> _List of tasks_:
A) Summarize the article on solving the right problem in software development in two sentences.
B) Pick up the article on solving the right problem in software development after its final sentence and keep writing it.

[[ Supplied text open ]]

Solving the right problem is harder than writing the code
- 3 days ago
- 2 min read
Software development is often seen as the art of writing code, but experienced developers know that coding is usually the easiest part of the job. The real challenge begins much earlier. It starts with understanding the problem that actually needs to be solved.
It is surprisingly easy to build the wrong solution. A requirement arrives, a ticket is created, and the team immediately starts discussing implementation. Before long, code is written, features are released, and everything appears to be moving forward. Only later does everyone realize that the original problem still exists because the team solved what was requested instead of what was actually needed.
The best developers spend more time asking questions than jumping into implementation. They want to understand the user's pain points, the business goals, and the reasons behind every requirement. Sometimes a feature request is only a symptom of a much bigger issue. Other times, the simplest solution is not to build a new feature at all but to improve an existing one.

[[ Supplied text closed ]]
[[ Records supplied open ]]

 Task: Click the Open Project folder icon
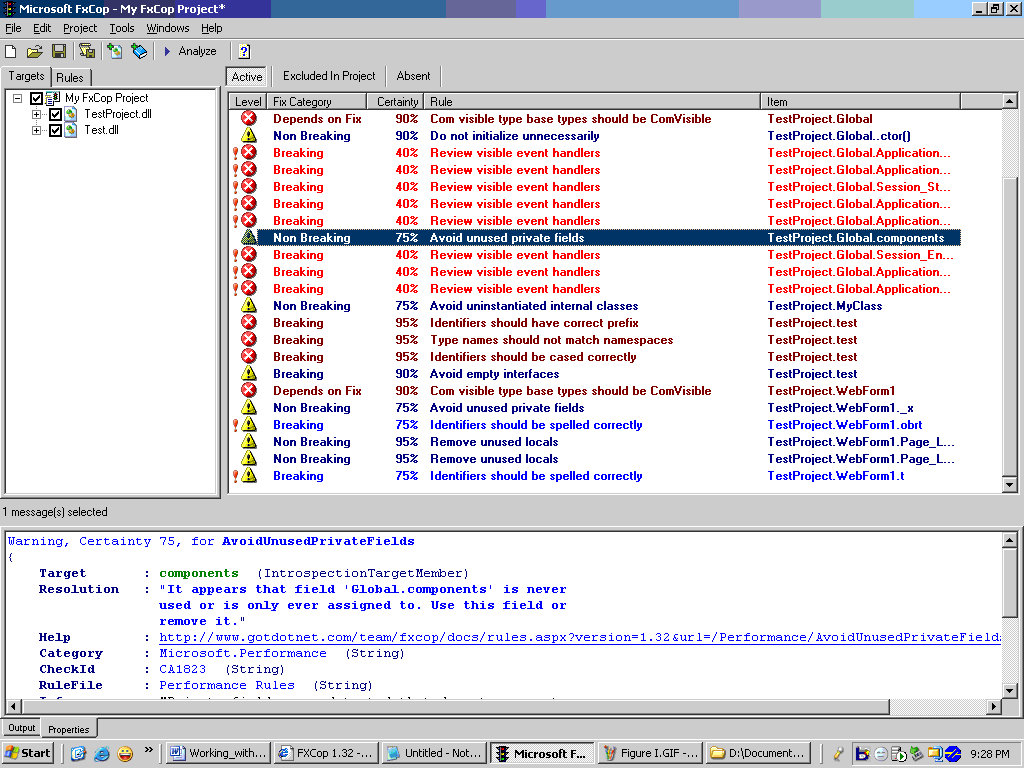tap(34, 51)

[[ Records supplied closed ]]
[[ Records supplied open ]]

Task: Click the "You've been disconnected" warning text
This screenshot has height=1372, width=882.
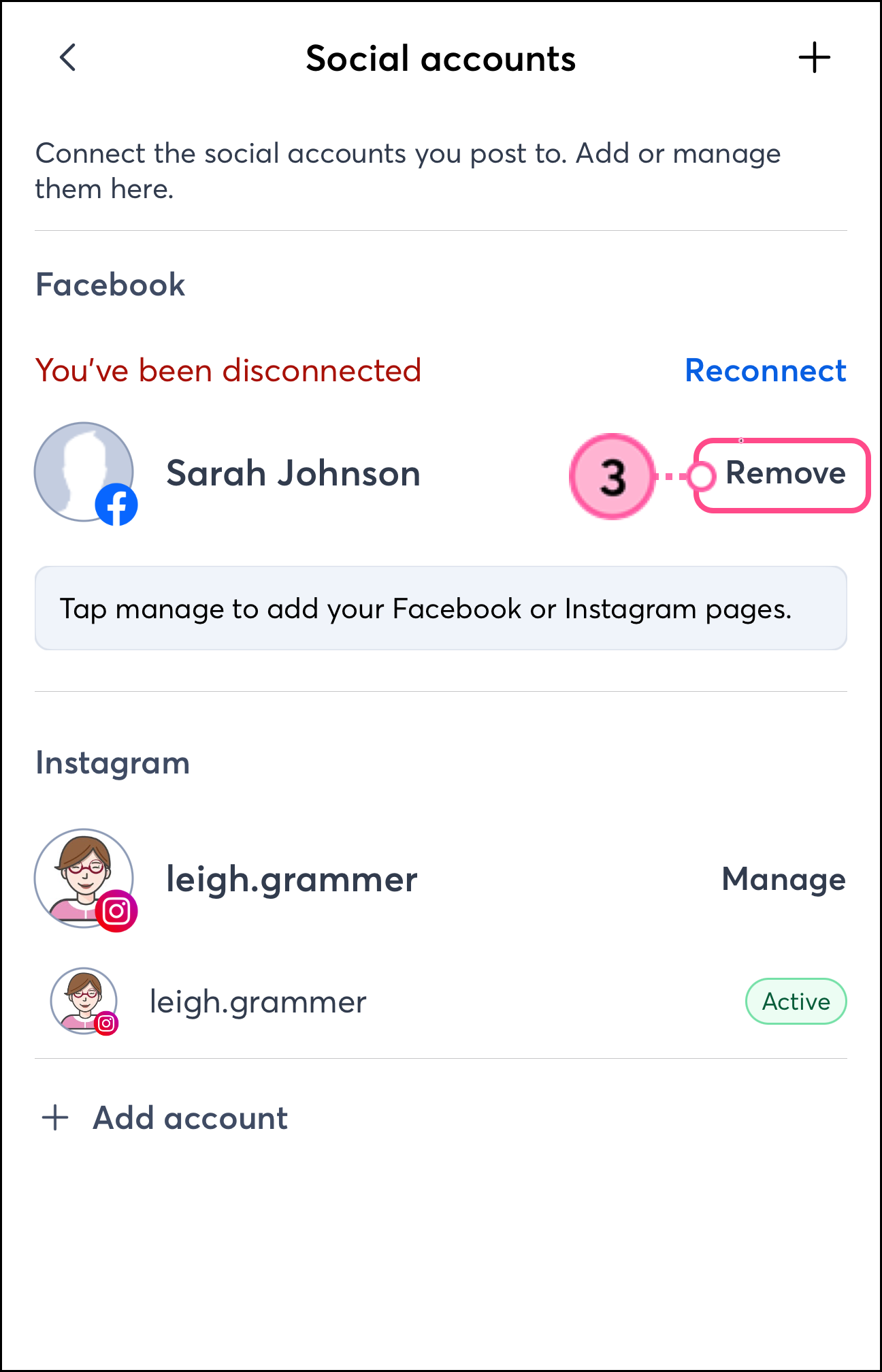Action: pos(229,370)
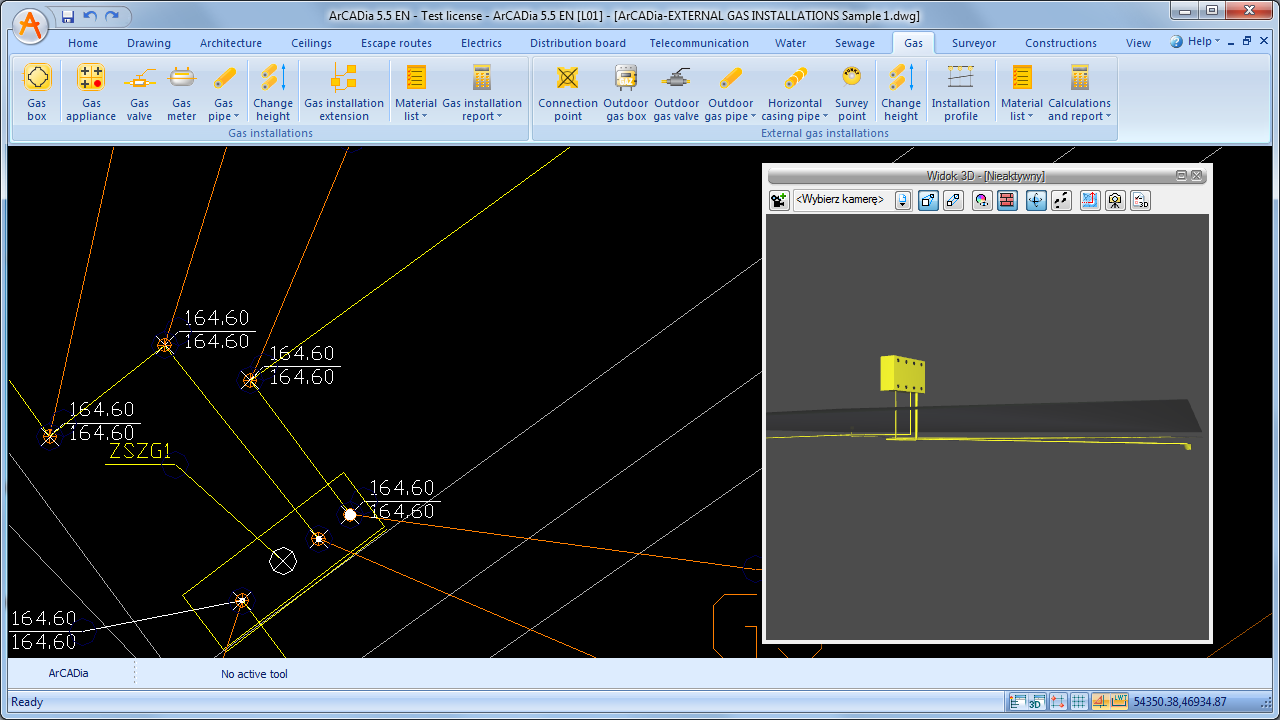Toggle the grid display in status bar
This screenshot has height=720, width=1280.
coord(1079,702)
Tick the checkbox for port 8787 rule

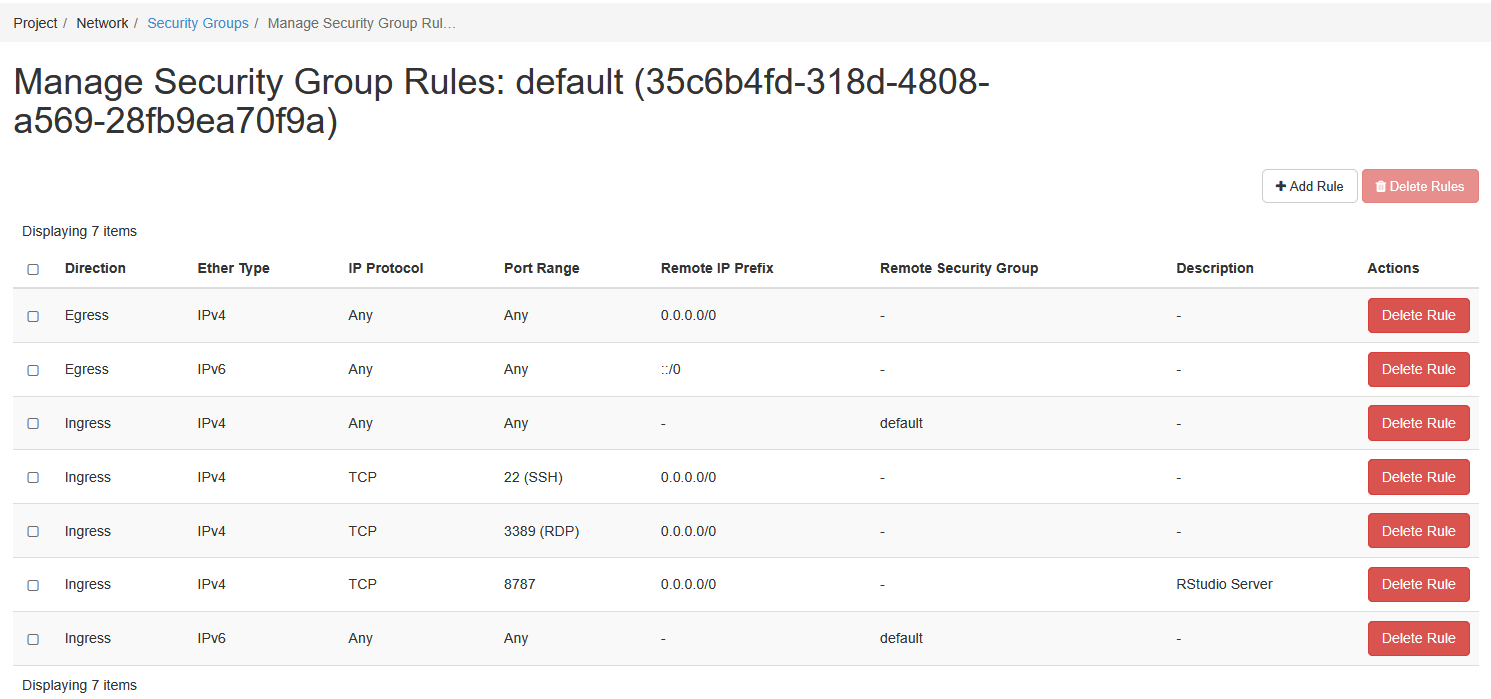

[[ Records supplied closed ]]
[[ Records supplied open ]]

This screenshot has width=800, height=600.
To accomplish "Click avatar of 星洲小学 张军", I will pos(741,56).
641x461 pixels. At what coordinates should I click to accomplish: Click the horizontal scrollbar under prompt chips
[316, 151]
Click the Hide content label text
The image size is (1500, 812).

[[ Records supplied closed ]]

> _Task-by-task results_:
A) Experienced developers know that coding is usually the easiest part of software development, and the real challenge is understanding the problem that actually needs to be solved. Teams can easily build what was requested instead of what was needed, so the best developers ask questions about user pain points, business goals, and the reasons behind every requirement before implementing anything.

B)
This mindset saves more than development time. It prevents unnecessary complexity from entering the system. Every feature that is built must eventually be maintained, tested, documented, and improved. Solving the wrong problem creates long-term costs that often outweigh the effort of asking a few extra questions at the beginning.
Finding the right problem also strengthens collaboration. Developers, product owners, designers, and stakeholders all bring different perspectives. When these perspectives come together early, assumptions become visible, and better decisions emerge. The conversation shifts from "How should we build this?" to "What are we actually trying to achieve?" That single change in thinking can completely transform the outcome.
The most successful engineering teams understand that their job is not simply to write code. Their responsibility is to create value. Sometimes that means writing thousands of lines of code. Sometimes it means writing almost none at all because the problem can be solved in a simpler way.
Software is not measured by how much code it contains but by the problems it solves. Code is only a tool. Understanding the real problem is the skill that makes the tool worth using.